### Work item
Write out the data that follows. Keep every character unchanged.

::: Dataset extract

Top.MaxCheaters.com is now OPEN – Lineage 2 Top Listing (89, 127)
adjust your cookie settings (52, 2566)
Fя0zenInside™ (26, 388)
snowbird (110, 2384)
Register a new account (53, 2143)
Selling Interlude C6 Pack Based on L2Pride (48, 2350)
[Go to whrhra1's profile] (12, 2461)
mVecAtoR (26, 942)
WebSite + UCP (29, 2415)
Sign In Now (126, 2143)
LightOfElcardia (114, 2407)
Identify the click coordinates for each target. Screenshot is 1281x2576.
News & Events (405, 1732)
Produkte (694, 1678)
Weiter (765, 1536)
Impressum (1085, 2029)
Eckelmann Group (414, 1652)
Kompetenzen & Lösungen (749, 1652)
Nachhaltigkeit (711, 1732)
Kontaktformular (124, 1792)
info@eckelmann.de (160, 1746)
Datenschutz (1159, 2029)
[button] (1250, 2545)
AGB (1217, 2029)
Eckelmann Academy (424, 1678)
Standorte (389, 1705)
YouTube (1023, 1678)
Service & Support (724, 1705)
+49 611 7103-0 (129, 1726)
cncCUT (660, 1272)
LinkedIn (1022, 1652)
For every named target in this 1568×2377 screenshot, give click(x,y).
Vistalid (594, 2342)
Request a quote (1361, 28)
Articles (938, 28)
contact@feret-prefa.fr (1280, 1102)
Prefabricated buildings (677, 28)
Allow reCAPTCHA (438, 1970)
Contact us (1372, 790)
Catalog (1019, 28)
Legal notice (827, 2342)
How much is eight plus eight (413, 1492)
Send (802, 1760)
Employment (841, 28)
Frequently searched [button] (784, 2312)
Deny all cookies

::::::

### Answer to this exercise
Top.MaxCheaters.com is now OPEN – Lineage 2 Top Listing (89, 127)
adjust your cookie settings (52, 2566)
Fя0zenInside™ (26, 388)
snowbird (110, 2384)
Register a new account (53, 2143)
Selling Interlude C6 Pack Based on L2Pride (48, 2350)
[Go to whrhra1's profile] (12, 2461)
mVecAtoR (26, 942)
WebSite + UCP (29, 2415)
Sign In Now (126, 2143)
LightOfElcardia (114, 2407)
Identify the click coordinates for each target. Screenshot is 1281x2576.
News & Events (405, 1732)
Produkte (694, 1678)
Weiter (765, 1536)
Impressum (1085, 2029)
Eckelmann Group (414, 1652)
Kompetenzen & Lösungen (749, 1652)
Nachhaltigkeit (711, 1732)
Kontaktformular (124, 1792)
info@eckelmann.de (160, 1746)
Datenschutz (1159, 2029)
[button] (1250, 2545)
AGB (1217, 2029)
Eckelmann Academy (424, 1678)
Standorte (389, 1705)
YouTube (1023, 1678)
Service & Support (724, 1705)
+49 611 7103-0 (129, 1726)
cncCUT (660, 1272)
LinkedIn (1022, 1652)
For every named target in this 1568×2377 screenshot, give click(x,y).
Vistalid (594, 2342)
Request a quote (1361, 28)
Articles (938, 28)
contact@feret-prefa.fr (1280, 1102)
Prefabricated buildings (677, 28)
Allow reCAPTCHA (438, 1970)
Contact us (1372, 790)
Catalog (1019, 28)
Legal notice (827, 2342)
How much is eight plus eight (413, 1492)
Send (802, 1760)
Employment (841, 28)
Frequently searched [button] (784, 2312)
Deny all cookies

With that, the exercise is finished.